Jakarta, MajalahCSR.id – Asupan makanan yang berlebih terutama dari pangan tak sehat adalah sumber penyakit dan gangguan tubuh. Oleh karena itu, tren diet bermunculan dan sudah menjadi gaya hidup masyarakat yang ingin tampil lebih sehat.
Di sisi lain, pola konsumsi yang berlebih juga menggerus pasokkan pangan yang jadi beban pada planet ini. Limbah kemasan makanan, sumber air dan lahan yang dipakai untuk lahan pangan, dan pasokan daging dari peternakan adalah contoh beban tersebut.

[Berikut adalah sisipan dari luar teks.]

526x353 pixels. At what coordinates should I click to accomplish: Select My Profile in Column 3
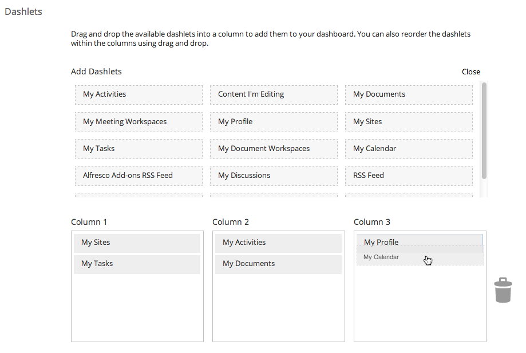coord(420,242)
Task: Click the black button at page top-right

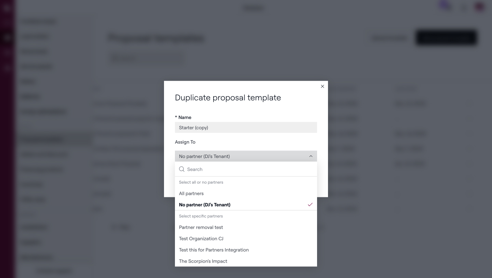Action: (x=446, y=38)
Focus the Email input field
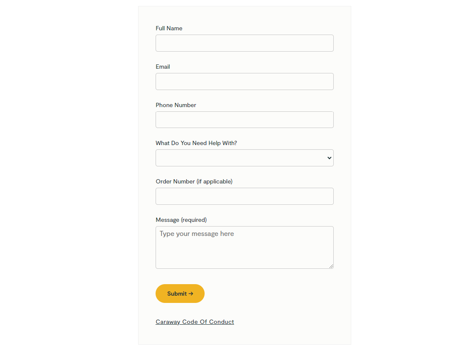471x349 pixels. pos(245,81)
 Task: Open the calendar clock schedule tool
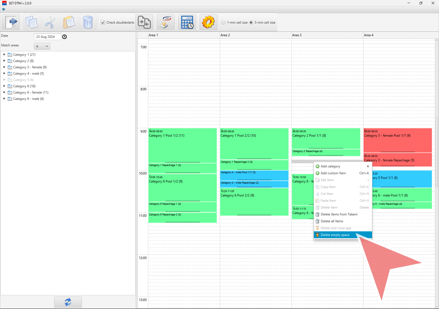coord(187,22)
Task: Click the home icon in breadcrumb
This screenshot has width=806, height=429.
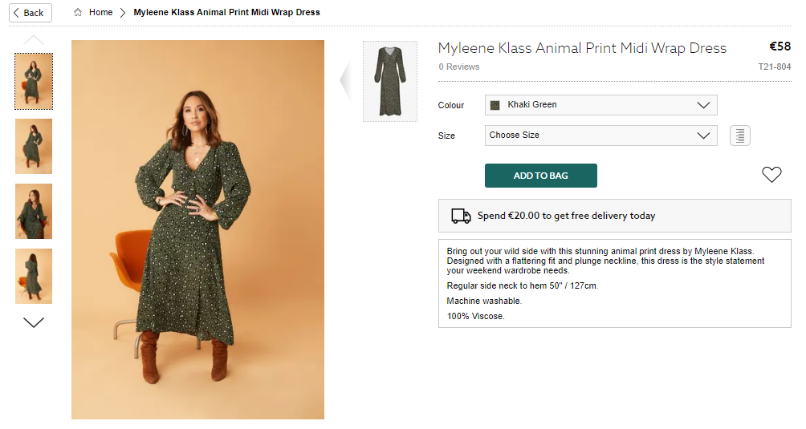Action: pyautogui.click(x=78, y=13)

Berbicara diet, metodenya kini jauh berkembang, sehingga muncul beberapa variasi diet saat ini. Namun demikian, ternyata tidak semua diet berdampak sama pada lingkungan. Jadi, pola konsumsi apa yang mempengaruhi bumi yang kita tinggali, dan apakah sebaiknya kita membuat perubahan?
Vegan
Melansir Inhabitat dari Everyday Health, vegan merupakan diet yang paling ramah lingkungan. Hal ini bisa dipahami. Vegan adalah menghilangkan produk hewani dari daftar menu. Artinya tak ada lagi makanan dari hasil ternak sapi, babi, ayam, bebek, kambing, dan sejenisnya untuk diambil daging atau susunya. Selain air, dibutuhkan lahan dan pakan untuk menernakkan hewan tersebut yang akhirnya jadi praktik penyebab lepasnya gas rumah kaca yang jadi biang kerok pemanasan global. Pada kenyataannya, industri peternakan menjadi salah satu kontributor gas metana terbesar di planet ini.

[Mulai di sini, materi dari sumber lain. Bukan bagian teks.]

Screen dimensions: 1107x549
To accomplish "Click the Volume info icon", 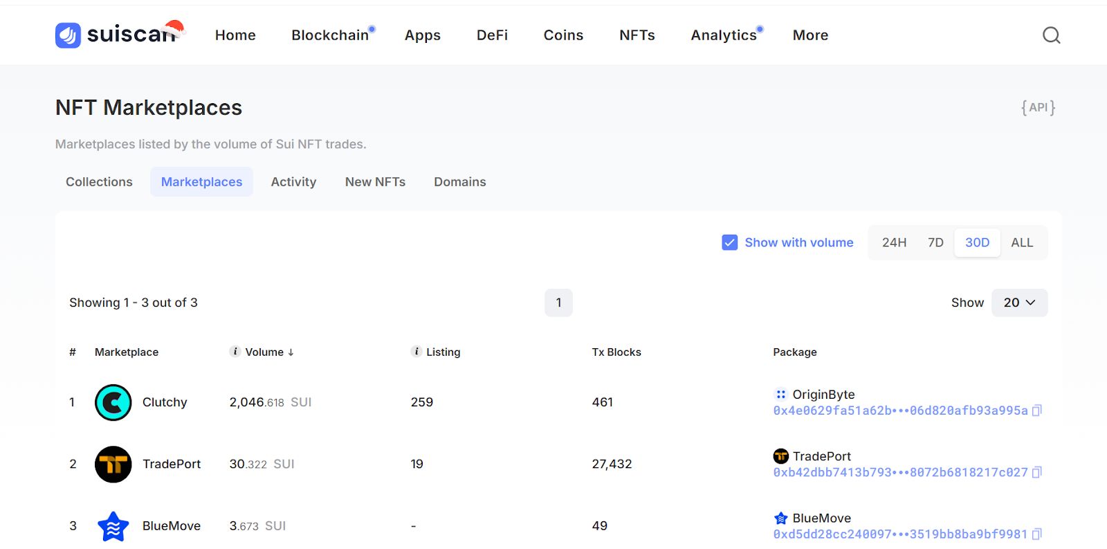I will click(235, 352).
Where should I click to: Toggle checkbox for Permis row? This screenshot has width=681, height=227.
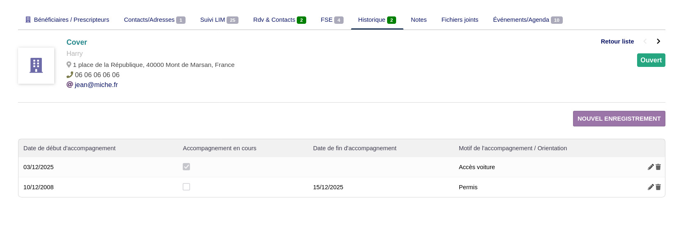pyautogui.click(x=186, y=187)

Meski begitu, tak ada jenis diet yang benar-benar berdampak nihil. Bahkan pola konsumsi vegan berarti kebutuhan lahan pertanian untuk tanaman. Saat ini, lebih kurang 40% lahan yang digunakan untuk industri pangan melalui pertanian dan peternakan. Jika setiap orang memutuskan untuk berhenti mengonsumsi produk hewani, bakal membutuhkan lahan pertanian yang lebih luas sebagai gantinya.

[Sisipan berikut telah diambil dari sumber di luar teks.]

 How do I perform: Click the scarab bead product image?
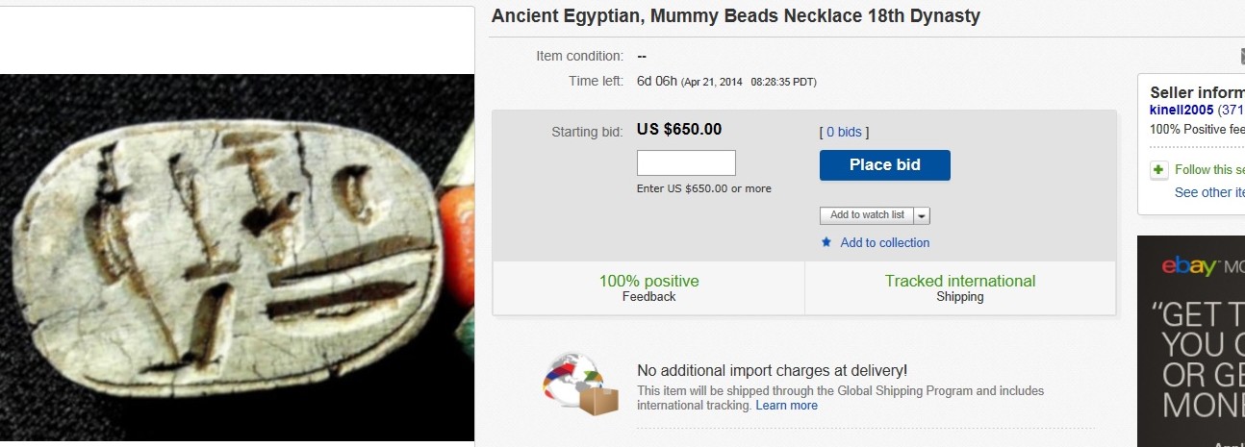coord(236,257)
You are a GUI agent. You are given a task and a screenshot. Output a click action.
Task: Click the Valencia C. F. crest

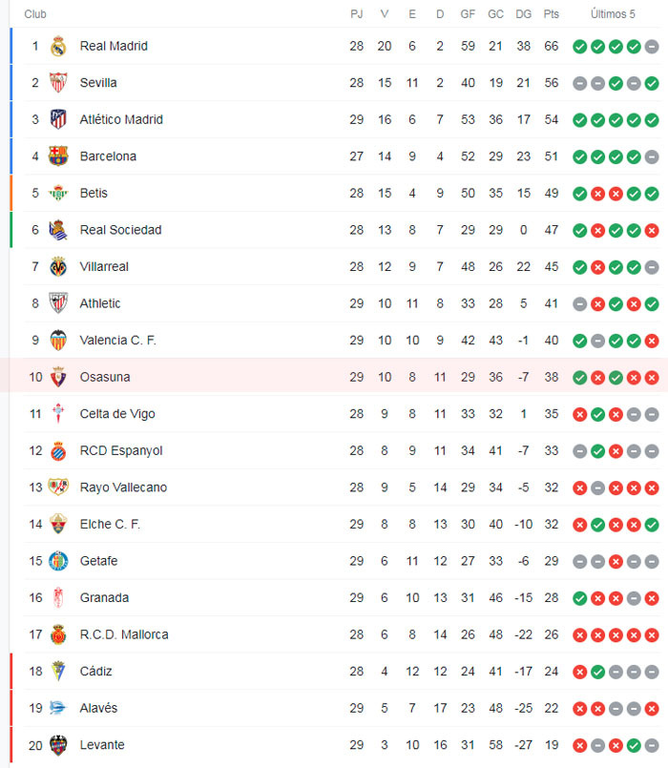click(58, 341)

Meski begitu, bercocok tanam berdampak lebih kecil bagi beban lingkungan dibandingkan berternak. Selain itu, tanaman membawa manfaat lebih, yaitu penyerapan karbon dan melepas oksigen segar. Hal ini karena sifat tanaman yang mampu menyaring udara yang kita hirup.
Vegetarian
Diet vegetarian adalah gaya hidup yang kedua terkait pola konsumsi yang ramah lingkungan. Seperti halnya vegan (yang benar-benar tak lagi konsumsi daging hewani melainkan turunannya seperti telur, madu, wol, sutera, dll), vegetarian menghapus menu daging merah, dan putih (ayam, ikan), yang berhubungan dengan imbas pada persoalan lingkungan.
Meski begitu vegetarian tetap memakan telur, produk susu, mulai susu segar, yogurt, keju, dan butter. Agar mendapatkan produk, tentu saja membutuhkan unggas dan sapi untuk dipelihara. Alhasil, mengonsumsi produk turunan hewan ini tetap berdampak pada lingkungan.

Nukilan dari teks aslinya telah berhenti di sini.